RECORD SET below:
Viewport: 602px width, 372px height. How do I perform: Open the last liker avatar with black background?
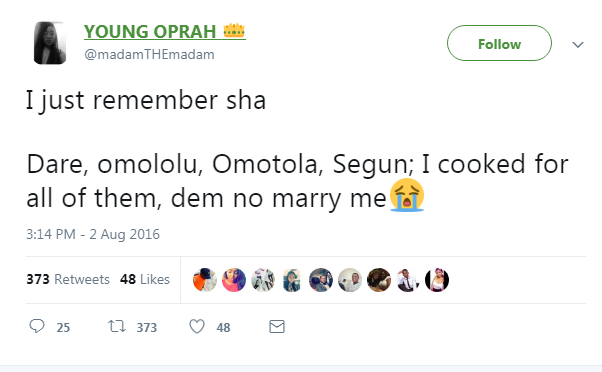coord(437,280)
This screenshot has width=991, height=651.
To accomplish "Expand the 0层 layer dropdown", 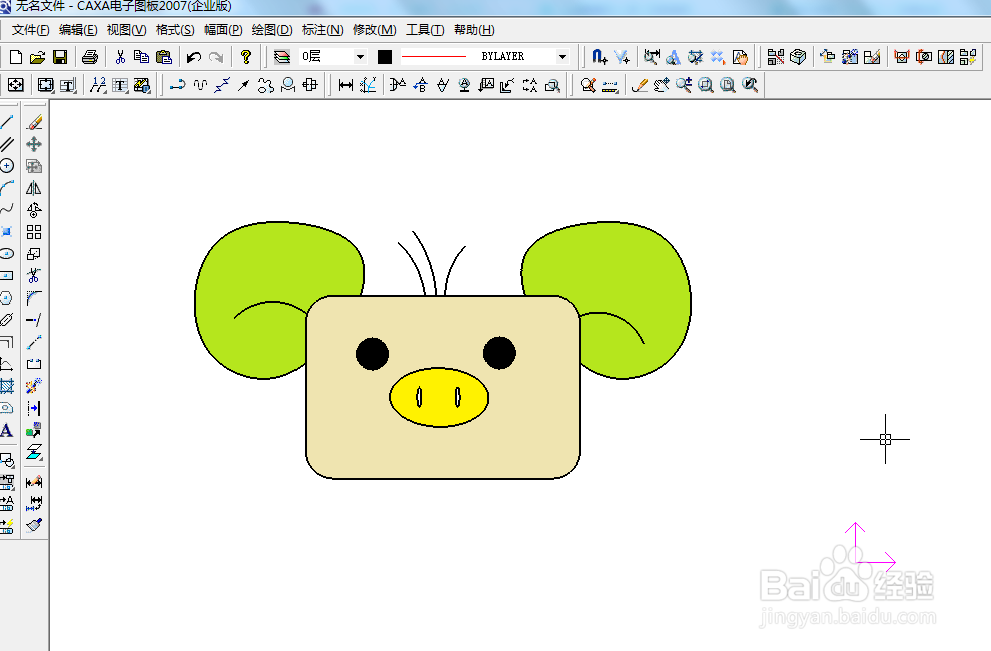I will coord(360,57).
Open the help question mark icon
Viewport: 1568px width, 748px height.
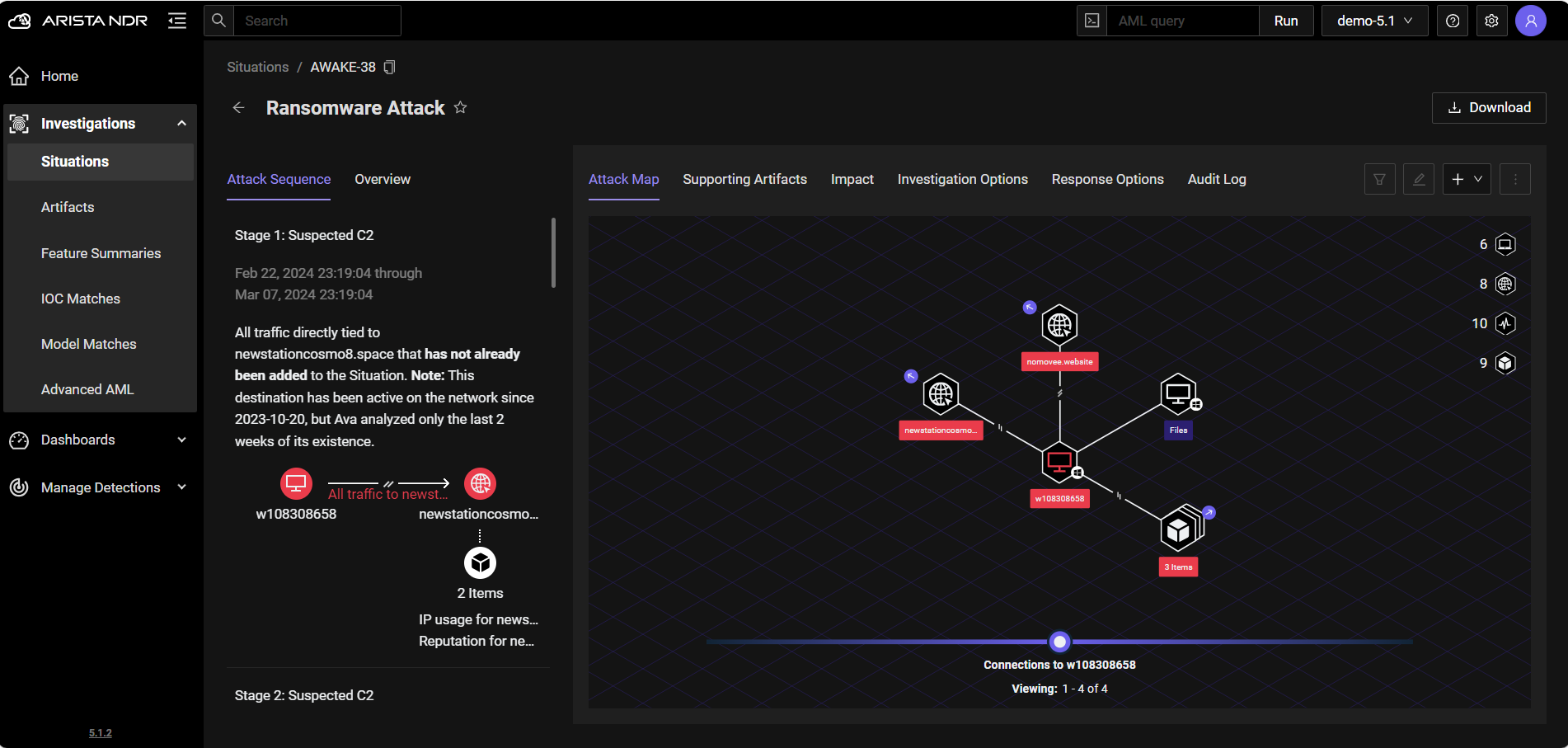(1453, 21)
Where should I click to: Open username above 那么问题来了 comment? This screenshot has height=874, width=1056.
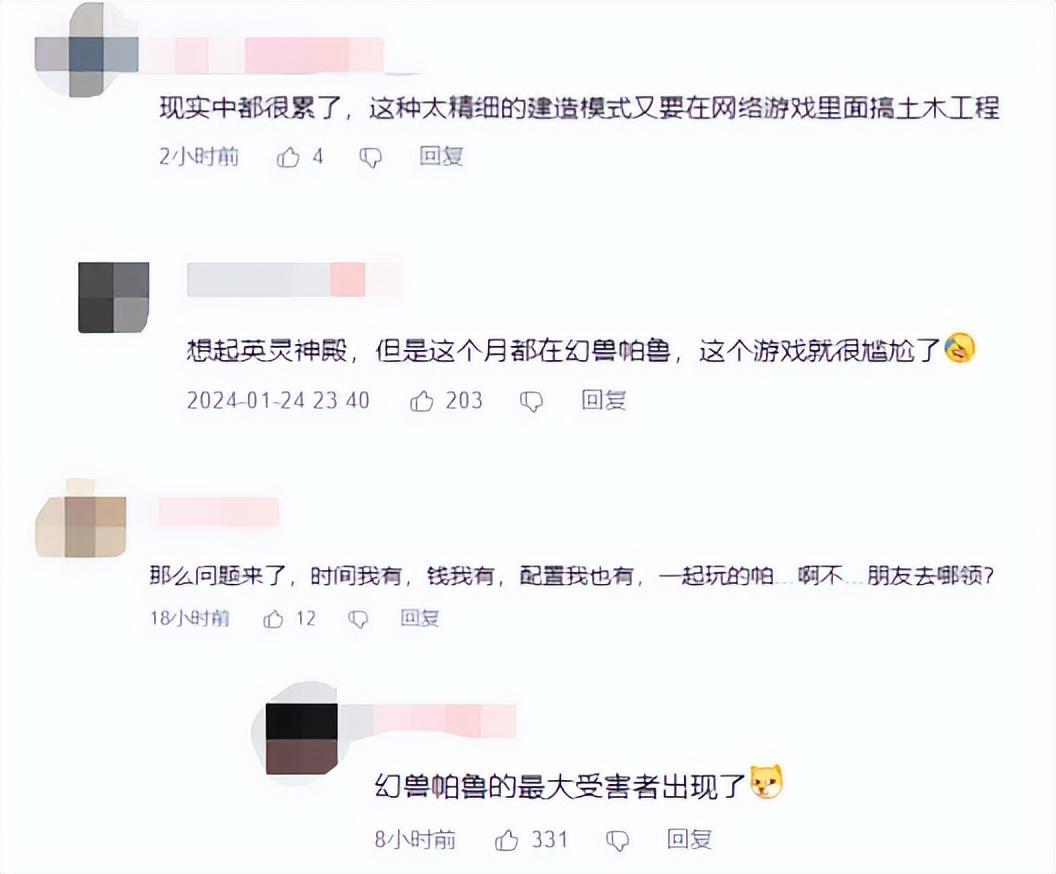[219, 512]
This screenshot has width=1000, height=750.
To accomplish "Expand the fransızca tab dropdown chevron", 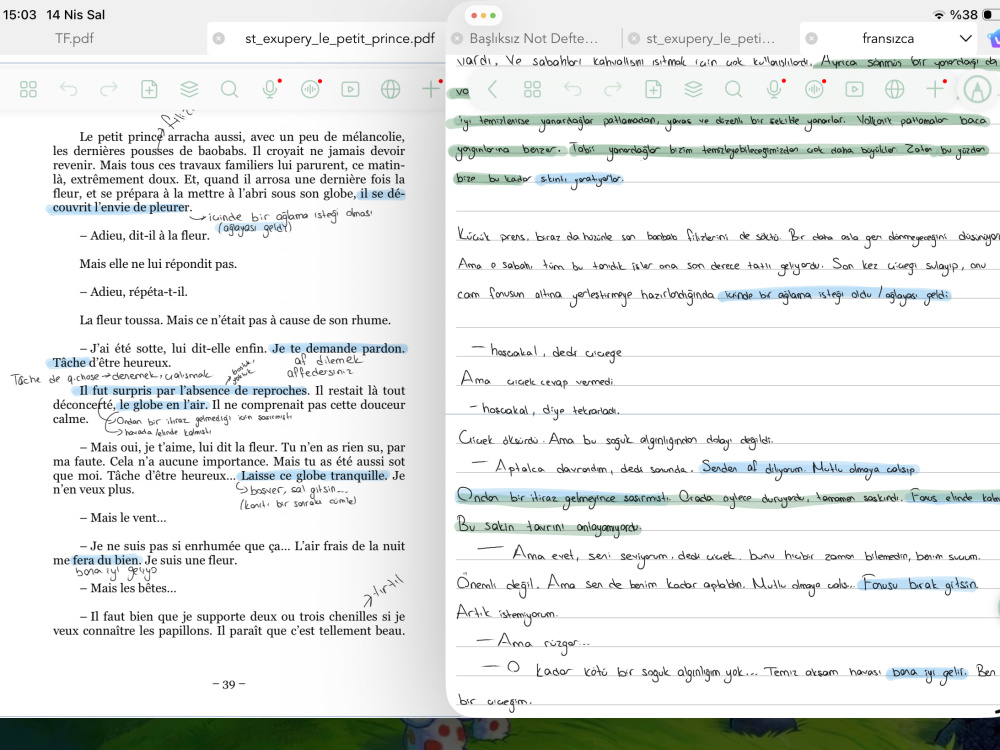I will pyautogui.click(x=966, y=38).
End of RECORD SET.
▶ ASSIGNED TASK: Excerpt from the records above: set down only the lines from the one that contains "Viewport: 1568px width, 748px height." through the one that contains "This screenshot has width=1000, height=750.", inclusive, word for word. Pictures stay out.

▶ SOLUTION BELOW:
Viewport: 1568px width, 748px height.
(1453, 21)
Where should I click to: Open username above 那么问题来了 comment? This screenshot has height=874, width=1056.
[219, 512]
This screenshot has width=1000, height=750.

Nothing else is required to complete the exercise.